SHORT EXERCISE A:
Summarize the article about Rob Moussalli's talk with Winstanley College students in two sentences.
SHORT EXERCISE B:
List every abbreviation that the article about Rob Moussalli's talk with Winstanley College students spells out, with its full form.
SHORT EXERCISE C:
Pick up the article about Rob Moussalli's talk with Winstanley College students after its last sentence and write the next part.

PAGE:
## BEGIN

Our youth court specialist Rob Moussalli speaks with students from Winstanley College in Wigan and provides careers advice to those thinking of embarking on a career in Criminal Law. The virtual meeting took place over Microsoft Teams and involved over 20 students who are currently studying law and criminology.
Rob is a specialist youth court solicitor at Burton Copeland and last year featured in a podcast by the Guardian entitled “A Day Inside the Hidden World of Youth Courts”. He was asked to talk to them about life as a criminal solicitor. In particular Rob was asked specifically about youth crime and how the system functions. He said, “It was very enjoyable speaking to the students and trying to give them an idea of what the job is like and how the system works”.
Some of the questions posed by the students and Rob’s answers are as follows:
What is a typical day like?
Overall, my job is extremely interesting and at times exciting. It can be very unpredictable and also at at times can be stressful.
What impact has austerity had on young offenders?
Austerity has had a negative impact in many ways. Firstly, the most disadvantaged youths have been hit by the cuts to local authority funding due to closure of youth centres, cuts to the education budget and massive cuts to mentoring programmes. This has been mirrored by huge delays in access to CAMHS (Child and Adolescent Mental Health Services) for youths with mental health or behavioural issues. Secondly, the criminal justice system has suffered swingeing cuts leading to cuts in Bail Support programmes, and cuts to YOS (Youth Offending Services). In addition, the cuts to the police budget and increasing use of RUI (Released Under Investigation) has led to massive delays in cases coming to court.

## END

RECORDED INFORMATION:

## BEGIN

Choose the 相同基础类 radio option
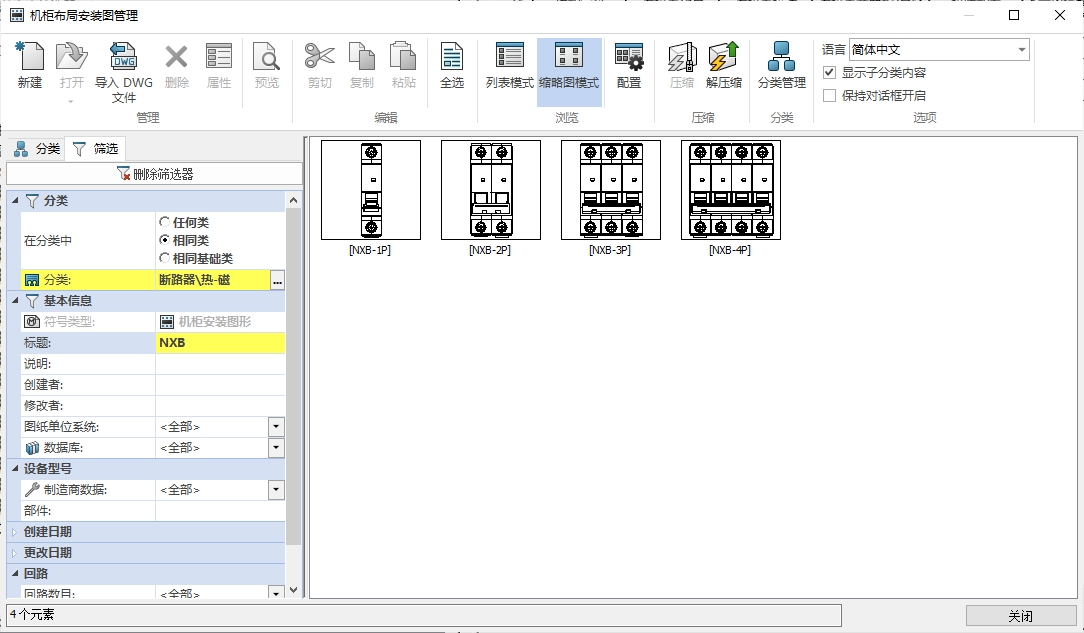1084x633 pixels. [165, 259]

## END

TASK RESULT A:
Rob Moussalli, a specialist youth court solicitor at Burton Copeland, spoke over Microsoft Teams with more than 20 Winstanley College students studying law and criminology, giving careers advice and explaining life as a criminal solicitor, youth crime and how the system functions. Answering their questions, he called his job extremely interesting but unpredictable and at times stressful, and he said austerity has hurt young offenders through cuts to local authority funding, mental health access, youth justice services and the police budget, which have delayed cases coming to court.

TASK RESULT B:
CAMHS (Child and Adolescent Mental Health Services)
YOS (Youth Offending Services)
RUI (Released Under Investigation)

TASK RESULT C:
What REALLY is the main sentencing aim for young offenders, and do the sentences work?
When properly funded the YOS interventions both pre-charge or as sentences can be effective in reducing reoffending. That is after all, the main purpose of the Youth Court. But it is vital that interventions are timely. Many youths are released under investigation for lengthy periods. In most cases it could be anywhere between 6 months – 2 years before their case comes to court. Rapid intervention is sadly now all too rare. It is very difficult for any sentence to be effective when a large period of time has elapsed between the offence and the punishment.
Do you believe in nature or nature?
In my experience that both are very important, but individual circumstances seem to play the biggest role in young people committing offences.
Do you believe there is more education to do to lessen youth offending?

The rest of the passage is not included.